#### Aim of the exercise:
Print every line of the listing below, starting with the line that holds "800x582 pixels. Task: Click" and going on through the line that holds "Open the 设置均线", both included, and print nothing else.

═══ Provided data

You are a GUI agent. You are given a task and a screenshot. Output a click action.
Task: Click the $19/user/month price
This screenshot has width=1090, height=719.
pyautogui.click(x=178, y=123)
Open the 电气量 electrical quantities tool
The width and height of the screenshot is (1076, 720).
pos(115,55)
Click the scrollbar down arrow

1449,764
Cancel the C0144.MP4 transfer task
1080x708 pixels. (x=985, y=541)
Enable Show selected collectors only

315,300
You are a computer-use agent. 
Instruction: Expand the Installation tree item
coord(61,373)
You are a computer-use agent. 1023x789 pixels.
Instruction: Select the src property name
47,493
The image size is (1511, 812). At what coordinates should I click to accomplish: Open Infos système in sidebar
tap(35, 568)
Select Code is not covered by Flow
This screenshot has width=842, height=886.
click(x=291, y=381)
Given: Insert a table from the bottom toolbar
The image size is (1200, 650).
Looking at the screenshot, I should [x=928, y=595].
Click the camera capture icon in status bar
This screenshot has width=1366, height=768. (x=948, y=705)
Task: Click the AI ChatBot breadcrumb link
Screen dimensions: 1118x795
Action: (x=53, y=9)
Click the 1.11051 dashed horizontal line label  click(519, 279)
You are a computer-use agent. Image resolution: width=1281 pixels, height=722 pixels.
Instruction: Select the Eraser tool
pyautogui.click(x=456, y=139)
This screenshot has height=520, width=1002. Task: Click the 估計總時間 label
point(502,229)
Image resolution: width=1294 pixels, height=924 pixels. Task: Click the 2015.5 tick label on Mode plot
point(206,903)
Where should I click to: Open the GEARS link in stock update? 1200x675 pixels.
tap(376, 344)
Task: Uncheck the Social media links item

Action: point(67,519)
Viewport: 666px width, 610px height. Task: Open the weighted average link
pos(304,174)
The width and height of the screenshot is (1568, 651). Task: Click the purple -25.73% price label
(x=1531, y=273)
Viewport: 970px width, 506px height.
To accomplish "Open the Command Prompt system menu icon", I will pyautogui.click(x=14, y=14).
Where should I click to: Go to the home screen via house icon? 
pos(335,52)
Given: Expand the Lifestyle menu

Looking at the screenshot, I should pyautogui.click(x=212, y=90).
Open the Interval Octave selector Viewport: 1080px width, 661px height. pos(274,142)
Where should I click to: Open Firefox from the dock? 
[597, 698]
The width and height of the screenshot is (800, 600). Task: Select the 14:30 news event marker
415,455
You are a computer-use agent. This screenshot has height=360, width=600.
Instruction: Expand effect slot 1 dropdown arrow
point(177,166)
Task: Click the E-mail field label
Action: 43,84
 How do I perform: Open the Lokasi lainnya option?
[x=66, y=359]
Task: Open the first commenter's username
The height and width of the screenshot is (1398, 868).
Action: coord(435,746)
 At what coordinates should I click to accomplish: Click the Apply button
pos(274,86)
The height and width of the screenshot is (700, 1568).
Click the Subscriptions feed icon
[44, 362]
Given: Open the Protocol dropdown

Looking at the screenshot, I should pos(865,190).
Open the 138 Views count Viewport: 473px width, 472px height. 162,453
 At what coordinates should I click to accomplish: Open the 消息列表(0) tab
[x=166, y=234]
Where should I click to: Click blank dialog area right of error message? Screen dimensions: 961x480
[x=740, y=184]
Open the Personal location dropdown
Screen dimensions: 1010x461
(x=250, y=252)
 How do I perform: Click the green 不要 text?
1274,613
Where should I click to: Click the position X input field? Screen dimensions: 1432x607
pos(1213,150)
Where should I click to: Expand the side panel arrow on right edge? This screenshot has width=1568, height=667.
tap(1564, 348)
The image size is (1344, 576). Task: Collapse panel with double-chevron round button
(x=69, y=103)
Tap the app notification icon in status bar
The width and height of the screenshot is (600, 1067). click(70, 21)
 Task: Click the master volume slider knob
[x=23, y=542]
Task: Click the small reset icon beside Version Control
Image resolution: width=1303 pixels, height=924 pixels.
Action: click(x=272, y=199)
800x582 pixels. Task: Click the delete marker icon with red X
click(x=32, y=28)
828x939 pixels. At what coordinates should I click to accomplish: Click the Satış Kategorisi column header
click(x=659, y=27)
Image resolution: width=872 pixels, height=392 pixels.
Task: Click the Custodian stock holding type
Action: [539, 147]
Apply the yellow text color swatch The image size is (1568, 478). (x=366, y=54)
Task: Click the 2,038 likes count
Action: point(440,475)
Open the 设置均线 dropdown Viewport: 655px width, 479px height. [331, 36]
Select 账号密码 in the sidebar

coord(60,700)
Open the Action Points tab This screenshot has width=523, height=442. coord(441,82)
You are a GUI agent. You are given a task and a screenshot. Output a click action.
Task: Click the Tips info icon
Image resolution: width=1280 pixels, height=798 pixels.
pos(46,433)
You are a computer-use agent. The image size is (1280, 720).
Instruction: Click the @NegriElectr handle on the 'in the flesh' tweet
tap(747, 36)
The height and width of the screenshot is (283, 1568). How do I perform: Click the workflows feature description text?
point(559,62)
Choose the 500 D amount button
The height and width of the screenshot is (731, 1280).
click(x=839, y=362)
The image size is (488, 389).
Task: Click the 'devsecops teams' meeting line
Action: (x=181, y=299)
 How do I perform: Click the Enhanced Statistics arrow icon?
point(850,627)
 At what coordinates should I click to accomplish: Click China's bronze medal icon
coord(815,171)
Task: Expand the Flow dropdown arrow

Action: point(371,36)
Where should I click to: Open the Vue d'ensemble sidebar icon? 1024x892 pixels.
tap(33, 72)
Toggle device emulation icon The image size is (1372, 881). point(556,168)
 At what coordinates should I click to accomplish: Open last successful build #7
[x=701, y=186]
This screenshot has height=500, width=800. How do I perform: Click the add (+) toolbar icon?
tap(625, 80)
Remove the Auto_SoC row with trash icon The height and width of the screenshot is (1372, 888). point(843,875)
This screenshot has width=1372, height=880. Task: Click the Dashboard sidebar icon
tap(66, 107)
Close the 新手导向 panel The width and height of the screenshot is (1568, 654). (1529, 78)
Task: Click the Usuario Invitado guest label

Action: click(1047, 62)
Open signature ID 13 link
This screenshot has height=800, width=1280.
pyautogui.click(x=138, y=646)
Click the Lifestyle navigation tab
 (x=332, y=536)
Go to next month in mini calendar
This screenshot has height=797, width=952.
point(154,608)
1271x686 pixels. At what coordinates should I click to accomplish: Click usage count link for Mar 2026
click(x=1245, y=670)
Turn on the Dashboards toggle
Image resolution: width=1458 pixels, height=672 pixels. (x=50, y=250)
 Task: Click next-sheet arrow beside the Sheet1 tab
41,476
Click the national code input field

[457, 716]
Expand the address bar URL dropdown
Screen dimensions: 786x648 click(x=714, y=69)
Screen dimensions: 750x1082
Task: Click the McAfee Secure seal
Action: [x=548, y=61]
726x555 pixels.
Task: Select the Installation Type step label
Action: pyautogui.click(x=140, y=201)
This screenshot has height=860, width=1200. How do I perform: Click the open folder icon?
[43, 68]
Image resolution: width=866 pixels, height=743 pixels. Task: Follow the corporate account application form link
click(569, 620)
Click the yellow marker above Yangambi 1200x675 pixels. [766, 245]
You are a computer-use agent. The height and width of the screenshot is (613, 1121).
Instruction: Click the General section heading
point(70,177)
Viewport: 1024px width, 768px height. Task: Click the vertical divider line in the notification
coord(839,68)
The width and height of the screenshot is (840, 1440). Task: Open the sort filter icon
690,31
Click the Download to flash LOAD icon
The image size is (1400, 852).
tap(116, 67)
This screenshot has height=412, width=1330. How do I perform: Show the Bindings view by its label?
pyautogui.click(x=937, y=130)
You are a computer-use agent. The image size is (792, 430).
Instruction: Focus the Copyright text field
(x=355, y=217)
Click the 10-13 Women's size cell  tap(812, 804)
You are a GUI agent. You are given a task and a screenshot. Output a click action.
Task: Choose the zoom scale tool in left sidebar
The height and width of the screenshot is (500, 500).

══════

#### Your response:
800x582 pixels. Task: Click the delete marker icon with red X
click(x=32, y=28)
828x939 pixels. At what coordinates should I click to accomplish: Click the Satış Kategorisi column header
click(x=659, y=27)
Image resolution: width=872 pixels, height=392 pixels.
Task: Click the Custodian stock holding type
Action: [539, 147]
Apply the yellow text color swatch The image size is (1568, 478). (x=366, y=54)
Task: Click the 2,038 likes count
Action: point(440,475)
Open the 设置均线 dropdown Viewport: 655px width, 479px height. [331, 36]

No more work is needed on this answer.